这个循环不会自动停止。你需要在代码里判断"Claude 是否要求调用工具"。
Python SDK 的标准 Agent Loop:
import anthropic
client = anthropic.Anthropic()
def run_agent(user_message: str, tools: list) -> str:
messages = [{"role": "user", "content": user_message}]
while True:
response = client.messages.create(
model="claude-sonnet-4-5",
max_tokens=4096,
tools=tools,
messages=messages,
)
# 没有工具调用,直接返回文本
if response.stop_reason == "end_turn":
return response.content[0].text
# 有工具调用,执行工具并继续循环
if response.stop_reason == "tool_use":
# 把 Claude 的回复加入历史
messages.append({"role": "assistant", "content": response.content})
# 执行所有工具调用
tool_results = []
for block in response.content:
if block.type == "tool_use":
result = execute_tool(block.name, block.input)
tool_results.append({
"type": "tool_result",
"tool_use_id": block.id,
"content": str(result),
})
# 把工具结果加入历史,让 Claude 继续
messages.append({"role": "user", "content": tool_results})
执行工具的分发逻辑:
def execute_tool(name: str, inputs: dict) -> Any:
tool_map = {
"read_file": lambda i: open(i["path"]).read(),
"run_command": lambda i: subprocess.run(
i["command"], shell=True, capture_output=True, text=True
).stdout,
"search_code": lambda i: search_in_repo(i["pattern"], i.get("path", ".")),
}
if name not in tool_map:
return f"Error: unknown tool {name}"
try:
return tool_map[name](inputs)
except Exception as e:
return f"Error executing {name}: {e}"
加入最大迭代次数保护:
MAX_ITERATIONS = 20
def run_agent(user_message: str, tools: list) -> str:
messages = [{"role": "user", "content": user_message}]
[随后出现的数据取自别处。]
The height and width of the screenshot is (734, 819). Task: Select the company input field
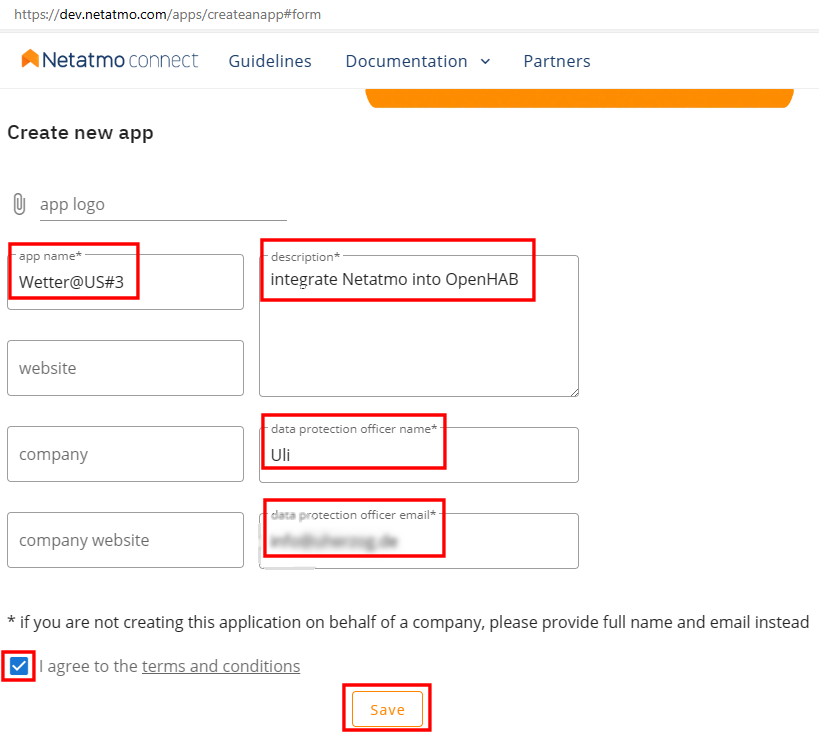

for iteration in range(MAX_ITERATIONS):
response = client.messages.create(...)
if response.stop_reason == "end_turn":
return response.content[0].text
# ... 工具调用逻辑
raise RuntimeError(f"Agent exceeded {MAX_ITERATIONS} iterations")
并行工具调用(Claude 支持同时调用多个工具):
# Claude 可能在一次回复里调用多个工具
# response.content 里会有多个 tool_use block
# 应该并行执行它们
import asyncio
async def execute_tools_parallel(tool_uses):
tasks = [execute_tool_async(t.name, t.input) for t in tool_uses]
results = await asyncio.gather(*tasks, return_exceptions=True)
return results
理解 stop_reason:
| stop_reason | 含义 | 你应该做什么 |
|---|---|---|
end_turn | Claude 决定停止 | 返回最后的文本回复 |
tool_use | Claude 要调用工具 | 执行工具,继续循环 |
max_tokens | 到达 token 上限 | 通常是设计问题,需要拆分任务 |
stop_sequence | 遇到自定义停止符 | 按业务逻辑处理 |
理解这个机制后,你会明白为什么 Claude Code CLI 能做到"自主完成多步任务"——它就是这个 agent loop 的一个很完善的实现。